- Records drawn from a dataset
====

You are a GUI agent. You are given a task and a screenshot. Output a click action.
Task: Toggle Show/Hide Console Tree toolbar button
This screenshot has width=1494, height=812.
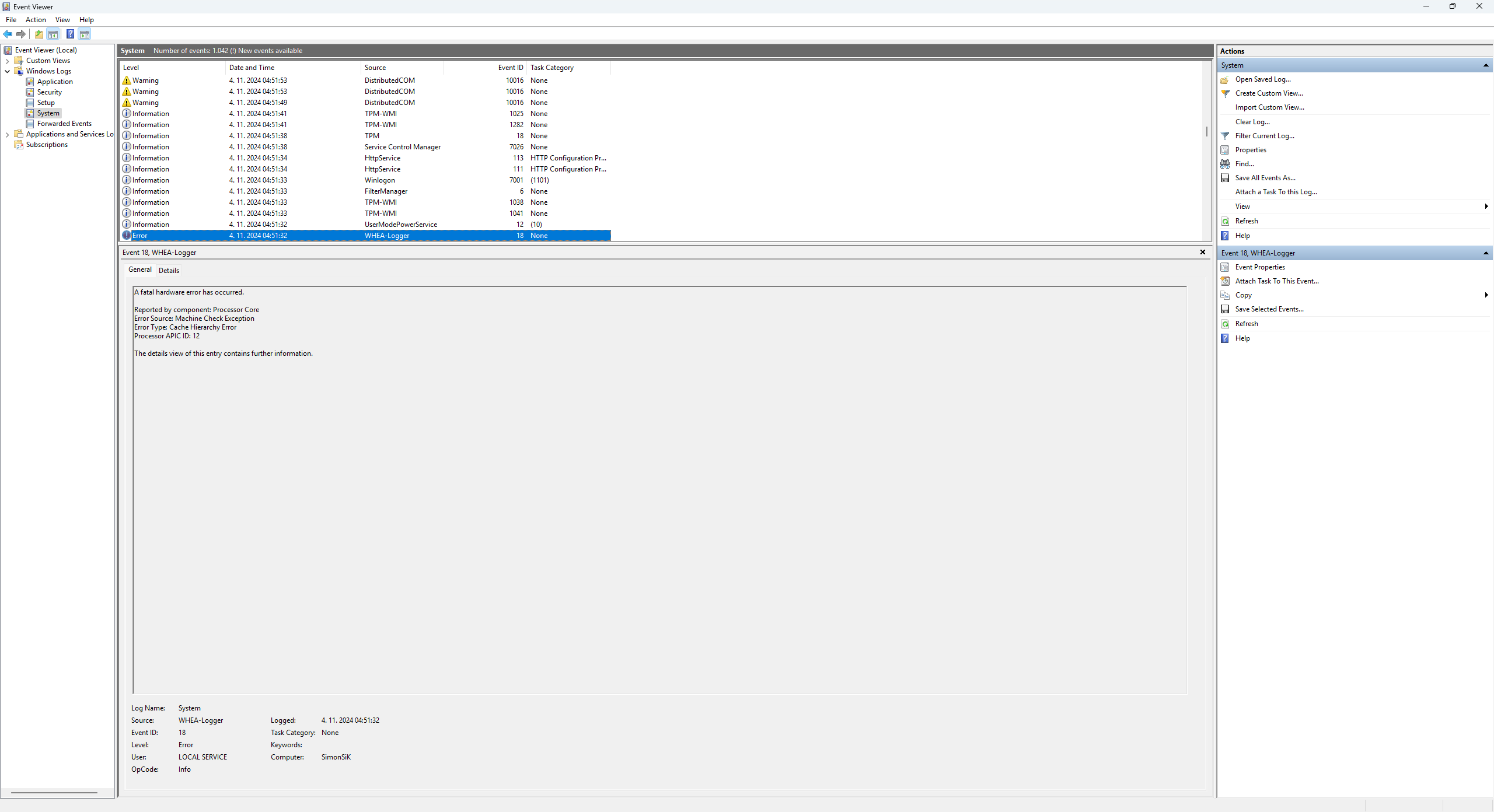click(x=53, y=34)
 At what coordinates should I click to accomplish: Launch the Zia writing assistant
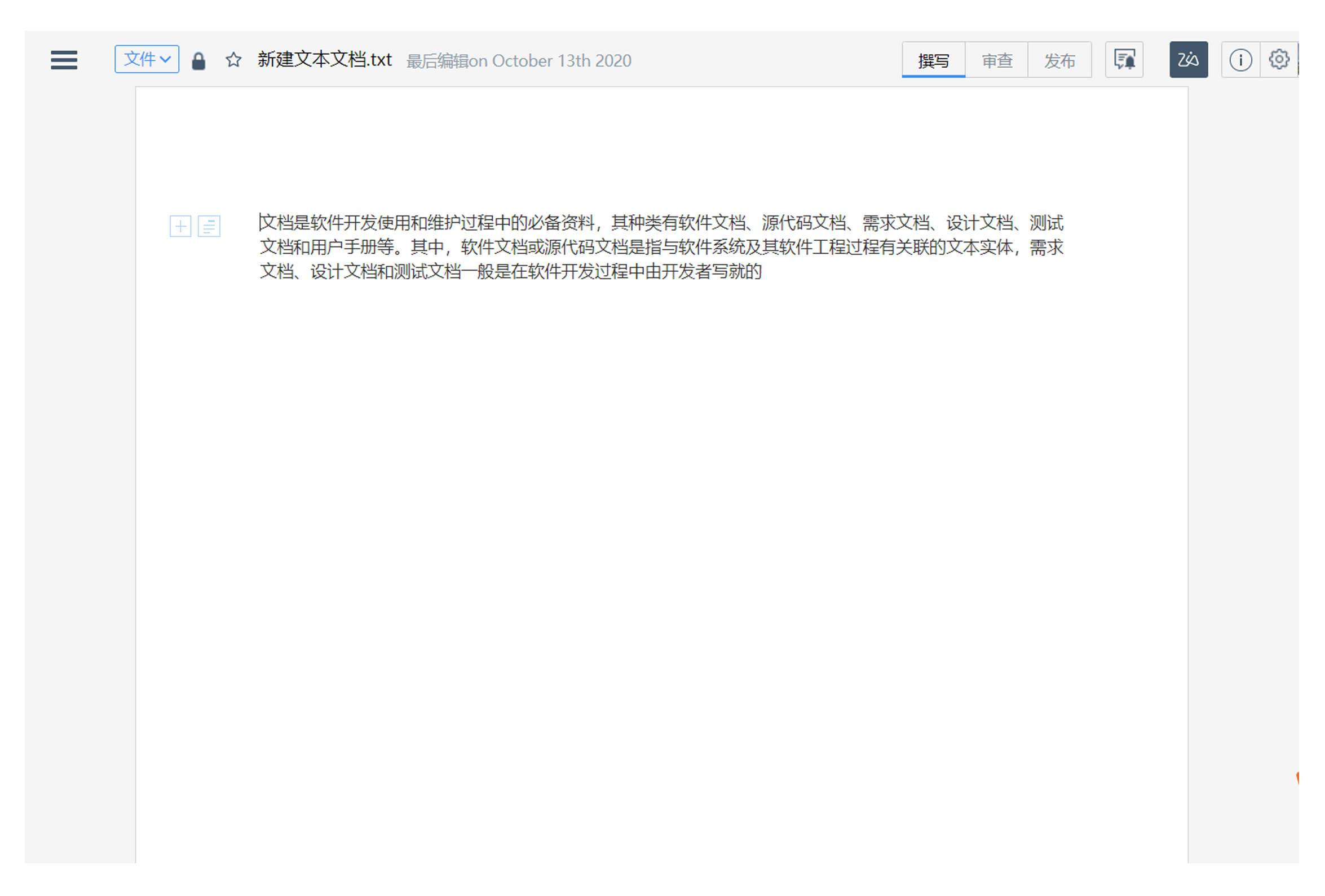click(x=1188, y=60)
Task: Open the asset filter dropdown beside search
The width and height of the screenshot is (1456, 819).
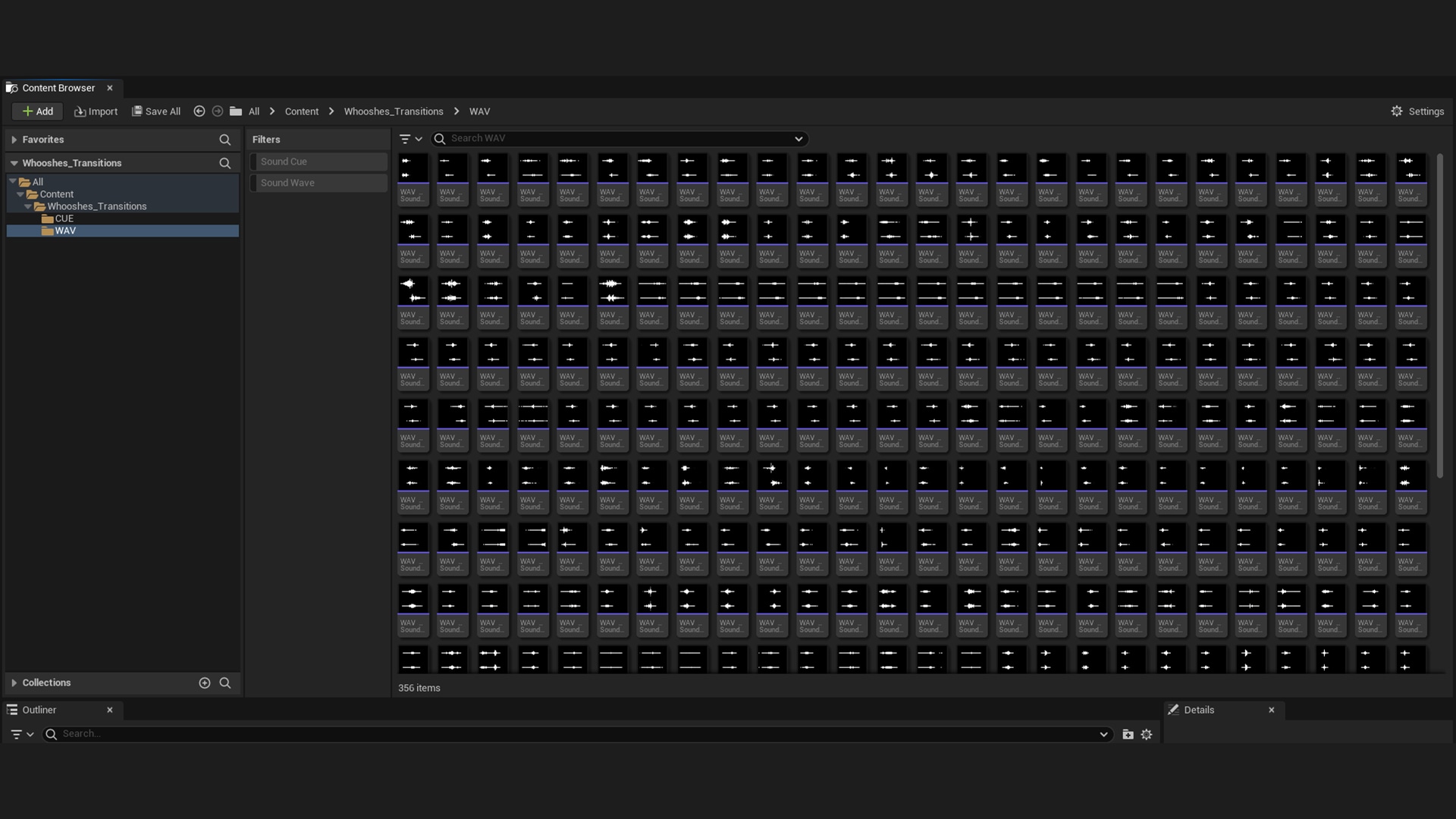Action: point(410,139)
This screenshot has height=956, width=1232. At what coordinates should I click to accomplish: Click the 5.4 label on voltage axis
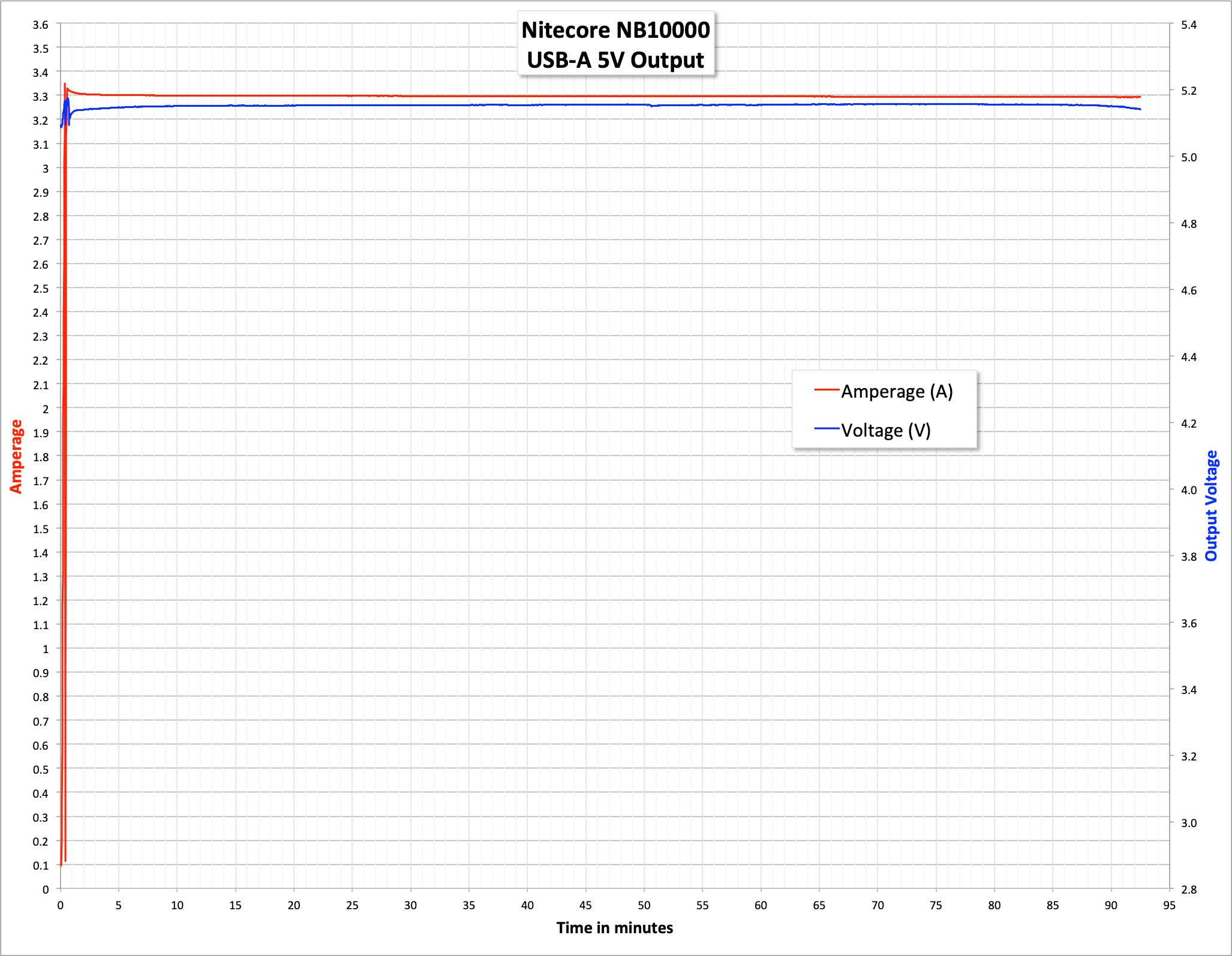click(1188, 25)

====

- Brief
Repeat only the lines from the one holding "The width and" through the last line of the data, inclusive. Keep the pictures out.

- Answer area
The width and height of the screenshot is (1456, 819).
Action: point(410,139)
This screenshot has height=956, width=1232. At what coordinates should I click to accomplish: Click the 5.4 label on voltage axis
click(1188, 25)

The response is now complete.